Healthy competition is competition to improve value for customers, or the quality of products or services relative to their price. It leads to relentless improvements in efficiency. Product quality and customer service improve. Innovation propels advances in the state of the art. Quality adjusted prices fall, and the market expands and more customer needs are met. Choice expands as firms work to distinguish their products or services from others. Excellent firms prosper while firms with low quality, poor service, or high costs decline or go out of business unless they make fundamental improvements in the way they operate. This is what value based competition looks like, but it is a far cry from what we see today in health care.
Value-based competition is positive sum. When value improves, both capable firms and consumers benefit. The firms that find unique ways to deliver superior value are winners, and are rewarded with more business. But customers also win as quality increases and prices fall. The more firms that find ways to provide high value for customers, the more winners there are. The only losers are firms that fail to deliver good value. Value-based competition is the type of competition we see in virtually every field: retailing, airlines, financial services, aerospace, and computer services. Such competition has transformed previously regulated fields, such as telecommunications and trucking, as well as sclerotic economies, such as those in eastern Europe, with extraordinary benefits.
Health care competition must be transformed to a value-based competition on results. This is the best way, and the only way, to drive sustained improvements in quality and efficiency. The experience in numerous other industries tells us that this transformation is possible. It also tells us that there can be stunning progress when the right kind of competition is unleashed.

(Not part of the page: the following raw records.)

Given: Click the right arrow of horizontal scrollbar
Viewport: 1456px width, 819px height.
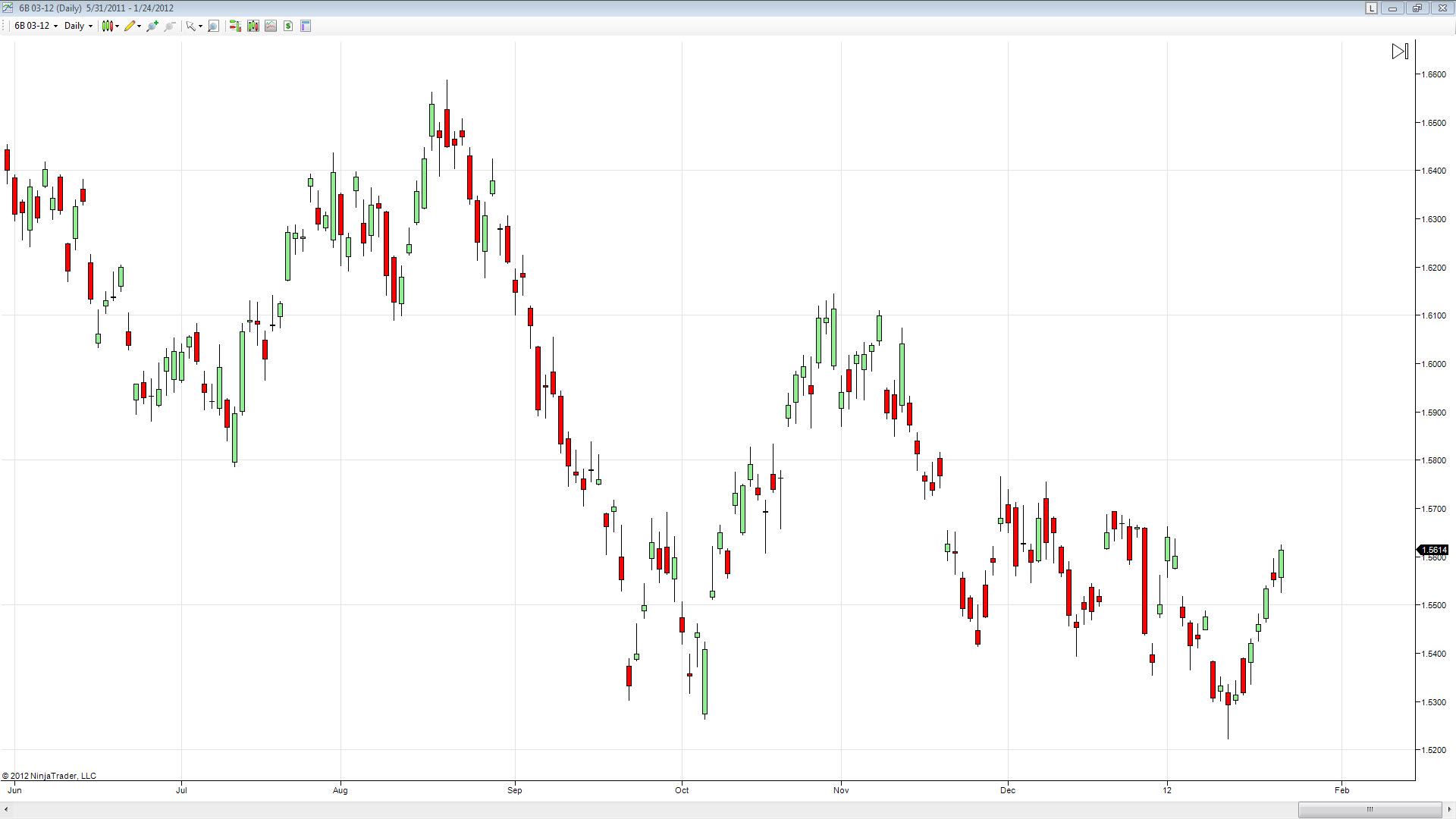Looking at the screenshot, I should click(1449, 809).
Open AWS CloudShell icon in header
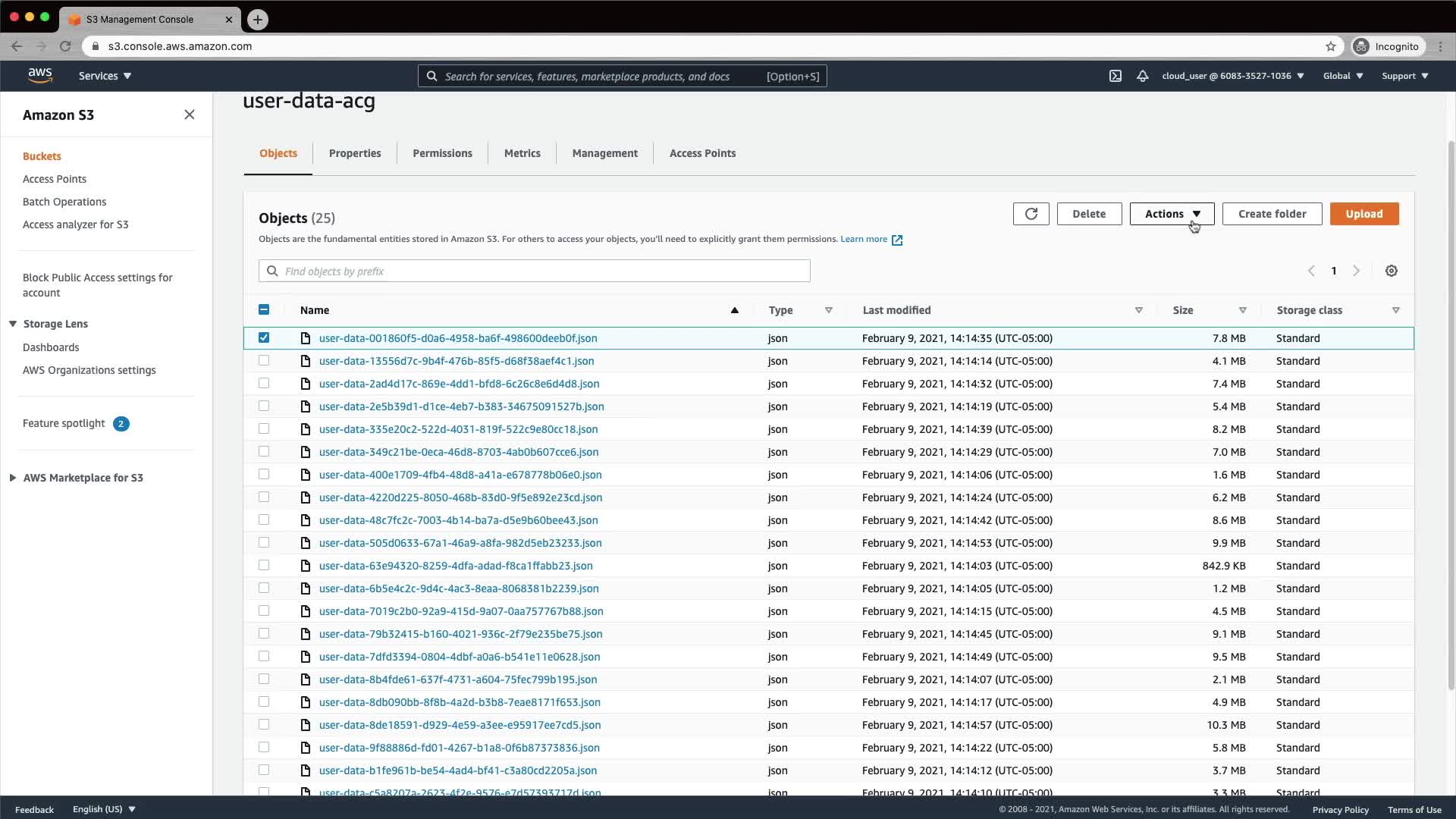Screen dimensions: 1456x819 click(1115, 76)
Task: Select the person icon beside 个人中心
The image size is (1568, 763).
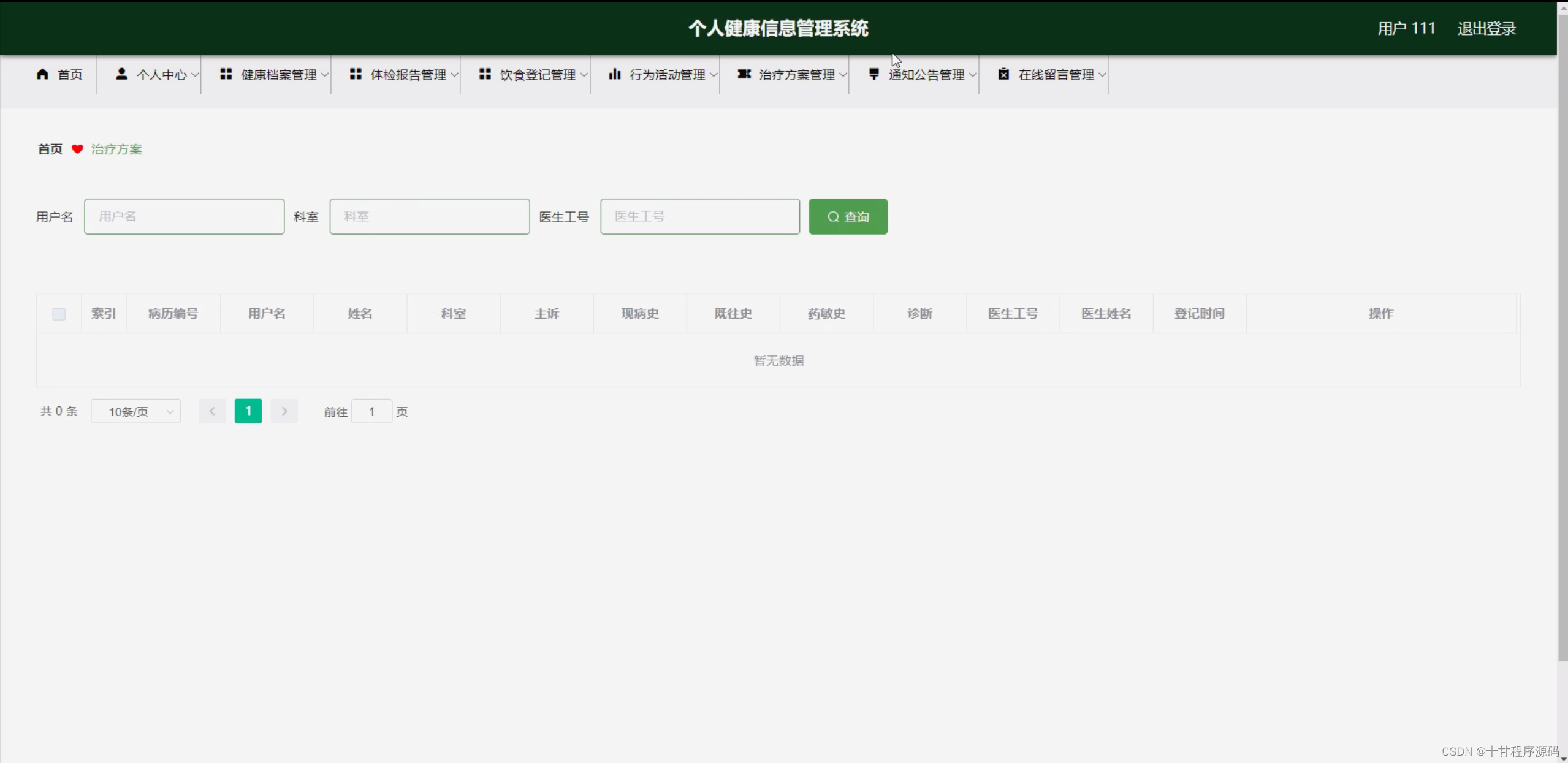Action: 121,74
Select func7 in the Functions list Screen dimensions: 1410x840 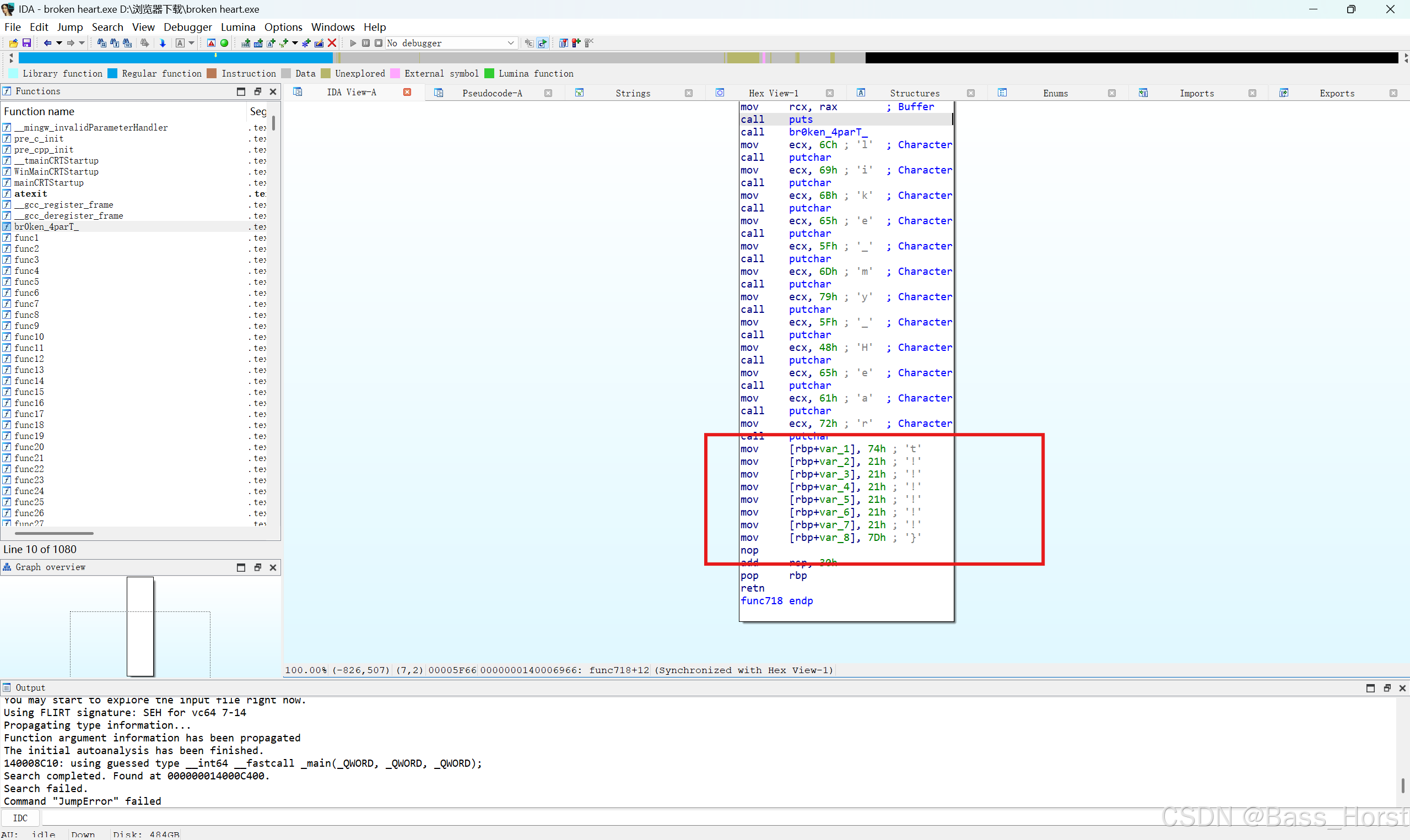(26, 304)
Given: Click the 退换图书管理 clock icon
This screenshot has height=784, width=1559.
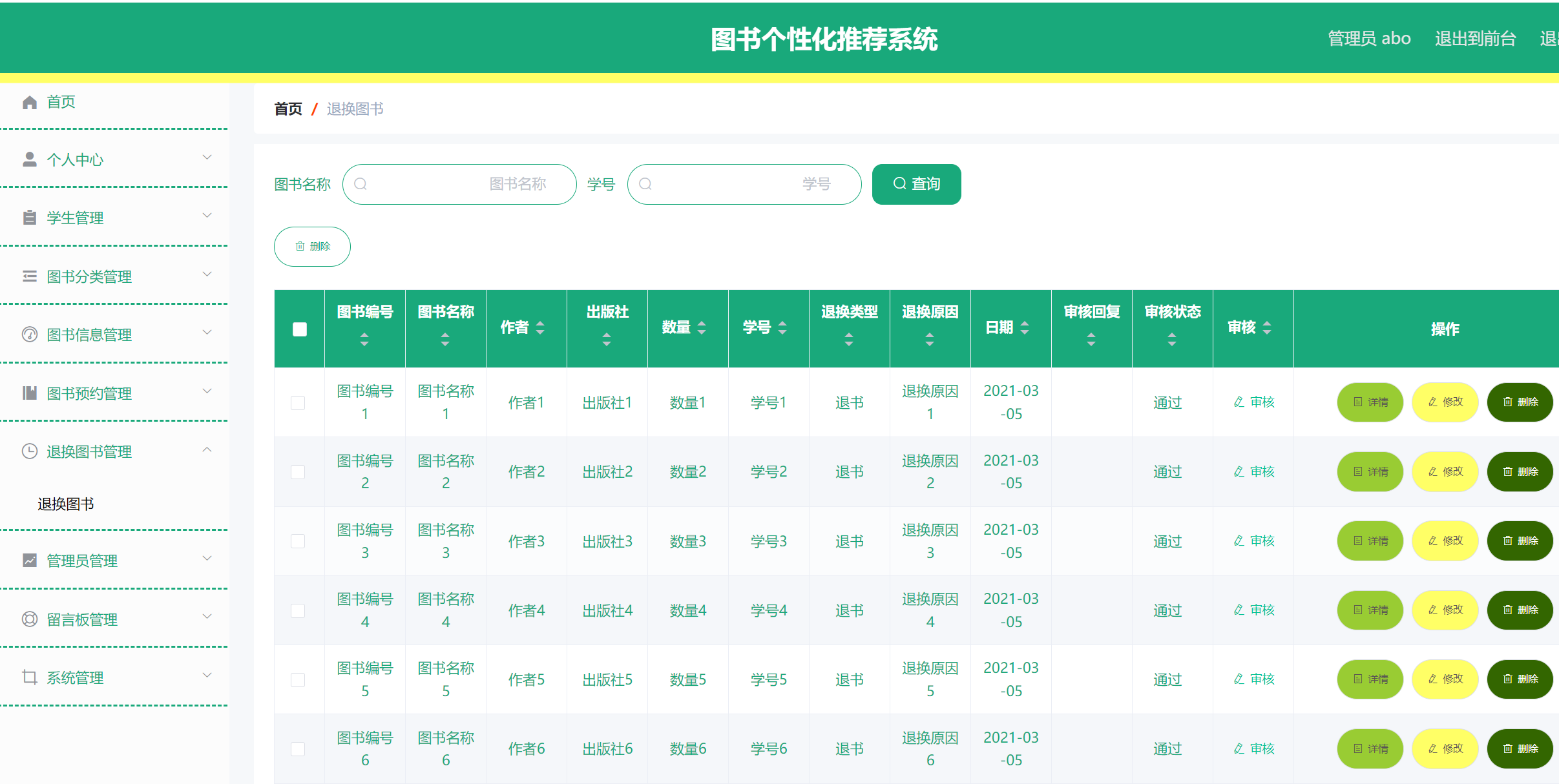Looking at the screenshot, I should pos(30,451).
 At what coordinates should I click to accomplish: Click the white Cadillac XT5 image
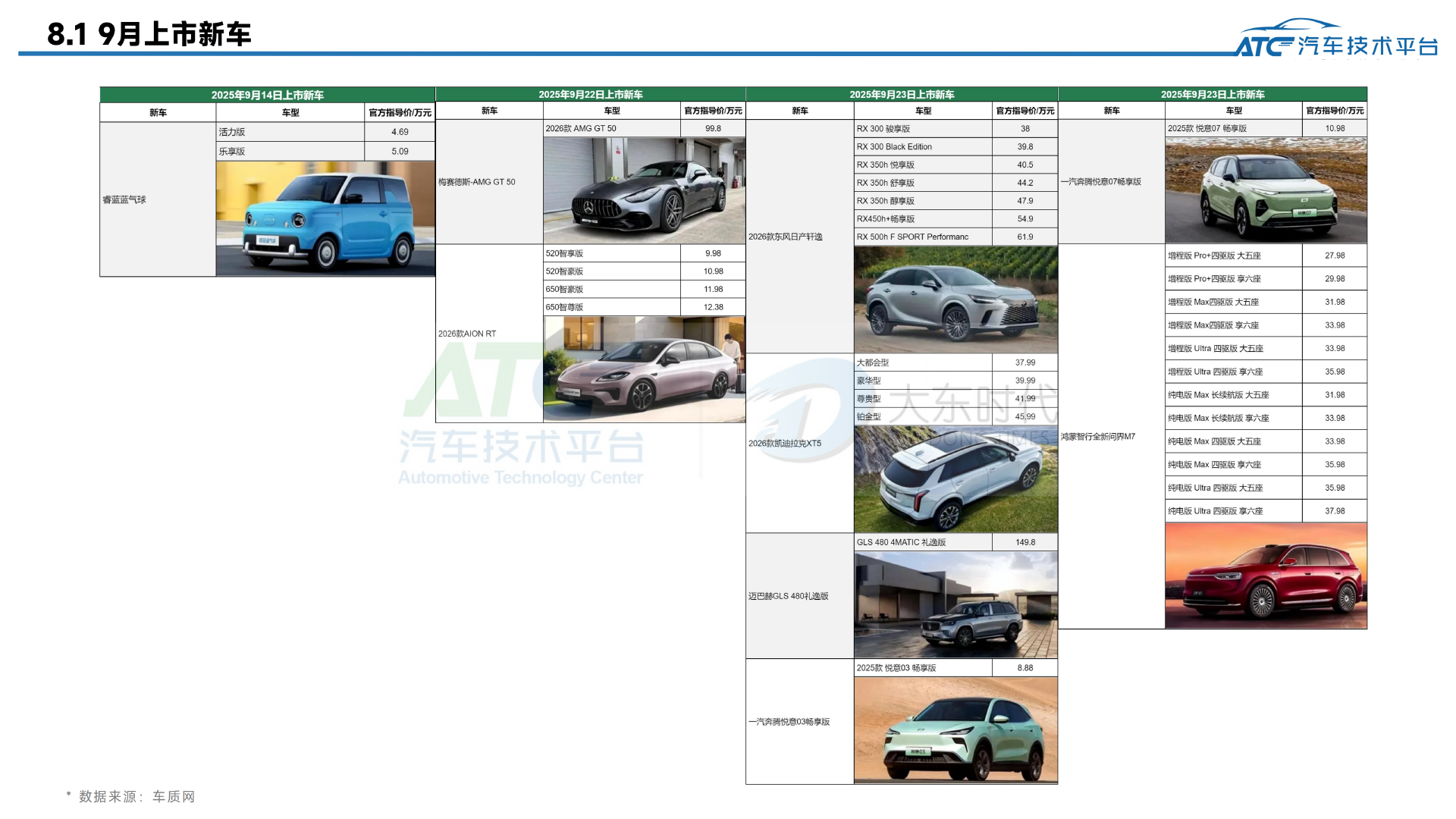click(956, 479)

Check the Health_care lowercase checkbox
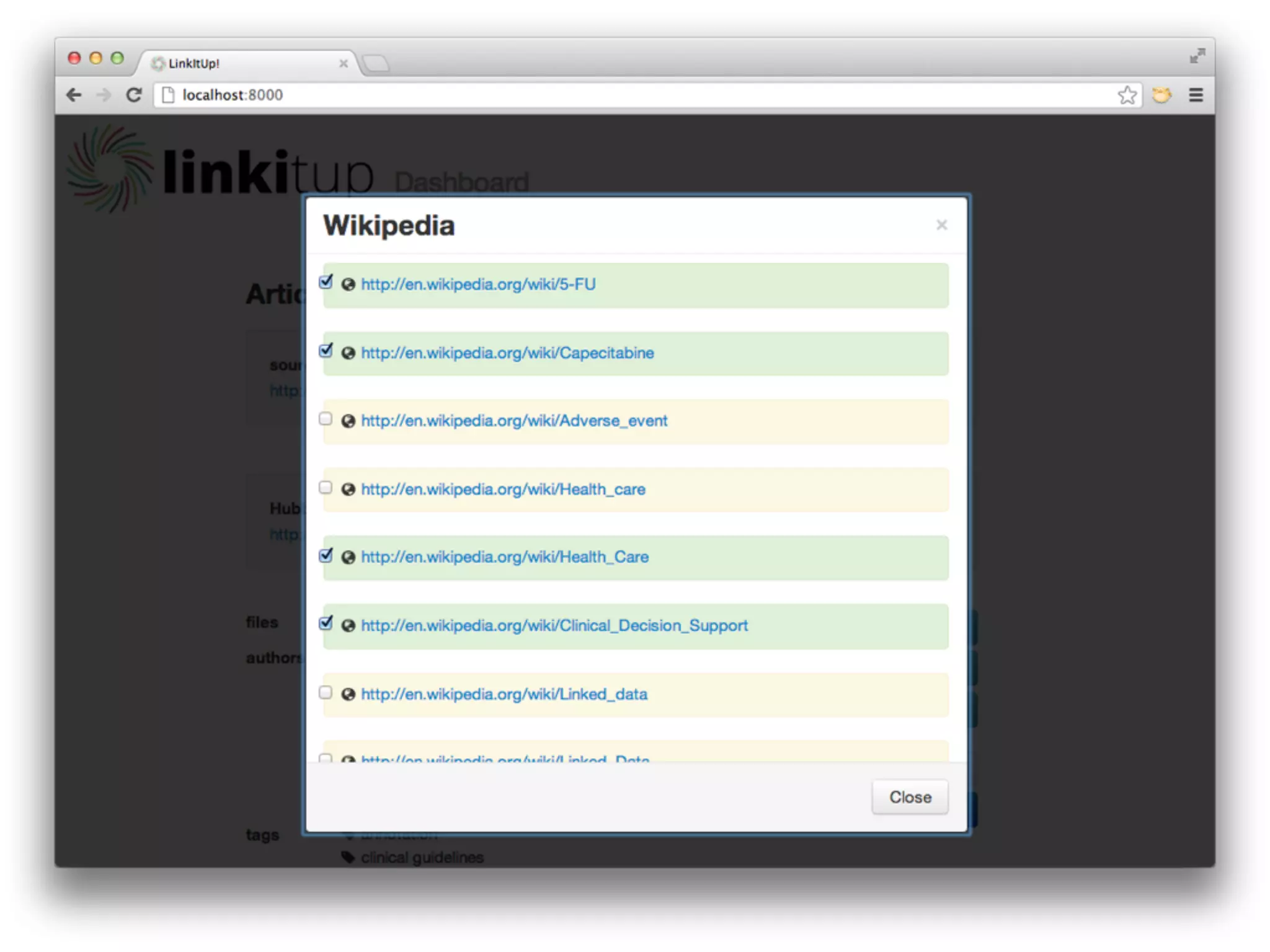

Value-based competition on results is a positive-sum competition in which all system participants can benefit: When providers win by delivering superior care more efficiently, patients, employers, and health plans also win. When health plans help patients and referring physicians make better choices, assist in coordination, and reward excellent care, providers benefit. And competing on value goes beyond winning in a narrow sense. When providers and health plans compete to achieve the best medical outcomes for patients, they pursue the aims that led them to the profession in the first place.